5曲目はデズモンド・チャイルド・プロデュース、バッキング・ミュージシャンも他の曲とはまったく異なる「Waitin’ For The Heartache」……ですけども、メロディアス・ロックとしての仕上がりは見事で、違和感は無し。私にとってはRobert FrippやPeter Gabrielといったプログレ大御所との仕事が思い出されるドラムのJerry Marottaも、職人仕事。80年代的な王道歌モノ(バラード)です。
さあ後半。ジョナサンのピアノで静かに始まる「Last Frontier」は、史上の開拓者たちに思いを馳せた曲と見受けられます。ドラマティックに盛り上がっていき、コーラスでは程よい疾走感も味わえます。こちらも、ニール’sギターが堪能できるのですが、ジミーさんの歌がやはり良いなあ。ストロングな歌唱スタイルと思わせながら、この人は詞(ことば)にかんしてかなり繊細な気がします。ハイトーンが出る人でも、あんまり崩したり流したりすると台無しになりますけど、この人は各ラインを歌い出すところの発音(発声)がクリアでキレイなの。どれかまず一曲、というんだったらこの曲をおすすめしますかね。
次もJourney組参加の、ややリラックスした調子の明るい「I’m Still On Your Side」。ピアノの入り具合なんかが、80年代のBruce Springsteenを想起させたりも。ブルースとは歌唱スタイルは全然違うけど、これはこれで良いなあ。
「Do Or Die」は、本作ではこれまでになかったような弾むリズムが面白い……と思ってたら0分40秒から前のめりで疾走だ!“♪Walk straight in, I always do or die”!こういう疾走曲もJourneyじゃあんまり聴けないね。ニールもジョナサンもノリノリだ。
お次は、イントロからナイスなハーモニカが鳴り響く「I Wanna Get Started With You」。これは、Huey Lewisのプレイですな!ヒューイのブルーズ・ハープは、客演でも映えるねえ(Thin Lizzyの「Baby Drives Me Crazy」、Sammy Hagar「Little White Lie」とか、私は好きです)。この曲は、ロックファンにはGrand Funk Railroadのヴァージョンでもお馴染み「Some Kind Of Wonderful」みたいな、バウンディング・ブギーになっております。(「Some Kind Of Wonderful」は後にHuey Lewis & The Newsも『FOUR CHORDS & SEVERAL YEARS AGO』で取り上げていますね。)こういうグルーヴが無性に聴きたくなる時ってあるよね。しかし、Jimmy BarnesとJourney(Neal & Jonathan)とHuey Lewisの共演とは、贅沢な。

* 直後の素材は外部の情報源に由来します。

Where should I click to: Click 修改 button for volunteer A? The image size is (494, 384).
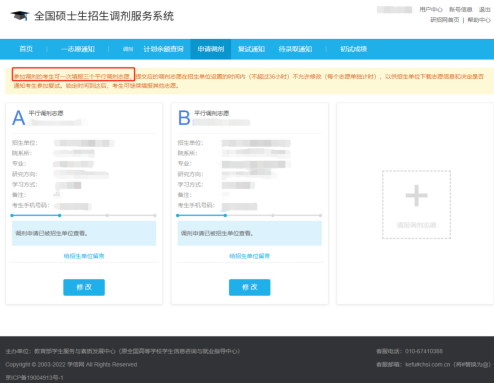[84, 287]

最後に「Walk On」は5曲目同様デズモンド・チームの作。シンセサイザーがフィーチュアされた、スケールの大きなバラード。“♪Don’t look back, walk on……”というメッセージもポジティヴな、アルバムの締めくくりに相応しい一曲。
いやあ、実はこんなに丁寧に聴いたことなかったんですが、素晴らしいアルバムじゃないですか。